Alpha particle radio-immunotherapy: animal models and clinical prospects.

Short-lived isotopes that emit alpha particles have a number of physical characteristics which make them attractive candidates for radioimmunotherapy. Among these characteristics are high linear energy transfer and correspondingly high cytotoxicity; particle range limited to several cell diameters from the parent atom; low potential for repair of alpha-induced DNA damage; and low dependence on dose rate and oxygen enhancement effects.
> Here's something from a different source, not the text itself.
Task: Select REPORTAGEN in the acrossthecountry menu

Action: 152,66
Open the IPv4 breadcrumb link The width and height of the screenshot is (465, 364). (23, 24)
This report reviews the synthesis, testing and use in animal models of an alpha particle emitting radioimmunoconjugate constructed via the noncovalent chelation of Bismuth-212 to a monoclonal IgM antibody specific for the murine T cells/neuroectodermal surface antigen, Thy 1.2. These 212Bi-anti-Thy 1.2 immunoconjugates are capable of extraordinary cytotoxicity in vitro, requiring approximately three 212Bi-labeled conjugates per target cell to suppress 3H-thymidine incorporation to background levels. The antigen specificity afforded by the monoclonal antibody contributes a factor of approximately 40 to the radiotoxicity of the immunoconjugate. Animals inoculated with a Thy 1.2+ malignant ascites were cured of their tumor in an antigen-specific fashion by intraperitoneal doses of approximately 200 microCi per mouse. Alpha particle emitting radioimmunoconjugates show great potential for regional and intracavitary molecular radiotherapy.